Inspiration

I really like neovim. In fact, it may just be my favorite editor. I know people have made tools like image viewers, web search tools, and AI chatbots that all work via the command line so they never need to exit the terminal. However, I've never really seen a 3d model viewer. I've had times in the past where I wanted to see the contents of an .obj or .stl file in neovim and I disappointingly needed to open my browser and search for an external 3d file viewer. I felt like this program would remove that need.

What it does

The program takes in a 3d model file and a texture file (optionally) and displays them to the screen. It also has support for the Kitty Graphics Protocol and Sixel, which both allow for drawing individual pixels to the terminal.

How we built it

  • I used russimp to handle the 3d file loading since it supports 40+ 3d file formats.
  • I then used wgpu for the rendering.
  • Camera distance was calculated by getting the length between the min and max of each vertex position.
  • The rendering code was pretty standard except for needing to create an RGB buffer to query the individual pixels when rendering to the terminal.

Challenges we ran into

  • Rendering was very annoying at times but I was thankfully able to fix any problems.
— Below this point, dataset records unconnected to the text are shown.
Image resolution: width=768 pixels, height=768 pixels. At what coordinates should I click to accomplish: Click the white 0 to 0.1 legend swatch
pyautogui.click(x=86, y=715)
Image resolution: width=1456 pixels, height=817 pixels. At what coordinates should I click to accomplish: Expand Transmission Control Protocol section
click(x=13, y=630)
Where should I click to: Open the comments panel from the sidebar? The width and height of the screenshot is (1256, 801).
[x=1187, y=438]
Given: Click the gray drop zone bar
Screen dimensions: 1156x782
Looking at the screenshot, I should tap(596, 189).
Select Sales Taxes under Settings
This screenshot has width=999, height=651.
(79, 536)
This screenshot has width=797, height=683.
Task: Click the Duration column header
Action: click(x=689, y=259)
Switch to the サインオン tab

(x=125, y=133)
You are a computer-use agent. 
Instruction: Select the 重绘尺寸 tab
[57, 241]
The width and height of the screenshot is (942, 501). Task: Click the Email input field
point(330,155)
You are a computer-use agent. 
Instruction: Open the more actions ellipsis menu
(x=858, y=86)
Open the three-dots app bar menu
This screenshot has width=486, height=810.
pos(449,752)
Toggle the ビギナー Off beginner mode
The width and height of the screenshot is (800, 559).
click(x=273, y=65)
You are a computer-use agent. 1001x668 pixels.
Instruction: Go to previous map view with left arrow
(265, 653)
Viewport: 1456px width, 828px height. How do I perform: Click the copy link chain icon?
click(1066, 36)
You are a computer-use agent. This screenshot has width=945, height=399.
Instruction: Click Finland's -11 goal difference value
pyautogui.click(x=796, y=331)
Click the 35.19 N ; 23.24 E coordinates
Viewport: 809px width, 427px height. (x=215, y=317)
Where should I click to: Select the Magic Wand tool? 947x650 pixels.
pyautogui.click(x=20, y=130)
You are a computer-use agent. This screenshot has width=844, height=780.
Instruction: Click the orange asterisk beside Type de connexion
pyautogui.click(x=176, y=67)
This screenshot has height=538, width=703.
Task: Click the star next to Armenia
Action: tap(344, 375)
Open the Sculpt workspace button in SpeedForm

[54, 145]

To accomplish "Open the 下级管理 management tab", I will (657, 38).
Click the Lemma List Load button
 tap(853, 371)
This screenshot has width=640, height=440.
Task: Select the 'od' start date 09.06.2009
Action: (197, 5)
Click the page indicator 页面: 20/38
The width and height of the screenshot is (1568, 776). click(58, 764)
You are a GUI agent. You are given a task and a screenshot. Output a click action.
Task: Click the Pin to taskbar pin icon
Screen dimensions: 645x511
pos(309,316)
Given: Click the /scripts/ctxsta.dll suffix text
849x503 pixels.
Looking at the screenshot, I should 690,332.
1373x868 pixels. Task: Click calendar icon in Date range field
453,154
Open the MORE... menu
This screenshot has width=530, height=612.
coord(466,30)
A few I can recall are:
    • having some very small triangles not showing, creating holes.
    • Multiple instances where the model looked mutilated
    • Lighting not being updated, leading to one bright spot
  • A big challenge was performance. Having an RGB buffer and rendering to the terminal is terribly inefficient, so I tried to optimize everything to an extent so it would run smoothly.

Accomplishments that we're proud of

  • Not only does it work, it's decently fast enough and has support for Sixel and Kitty Graphics Protocol.
  • Texture support

What we learned

  • This was my first big Rust project. I had a some amount of Rust experience at the time, but this project boosted it a lot.

What's next for dcat

  • Definitely the biggest thing I want to add is keyboard support. I don't mean regular keyboard support, but key up and down events from the terminal. This is usually impossible on Linux when using Wayland, but you can get inputs from the operating system directly with a few tricks. You can then use ANSI escape codes to detect terminal focus to see if you should count the inputs. The only reason this wasn't done already is because the library I was going to use implemented it in another way that doesn't work on Wayland, but I am in the process of making my own library to allow this. I did this in C with another one of my projects.
  • With keyboard support, I can maybe add FPS-like controls or maybe even have controls be customizable.
  • I want to turn this into an actual terminal command people can install. That's kind of where the name dcat comes from. cat is a command that allows you to see the contents of any file piped out to the terminal. dcat stands for dimentional-cat, and should allow for seeing any 3d file in the terminal.
  • I want to improve the performance of the Kitty Graphics Protocol by using a shared memory buffer or whatever other magic is in here.
  • There are ways to make this faster. I know it.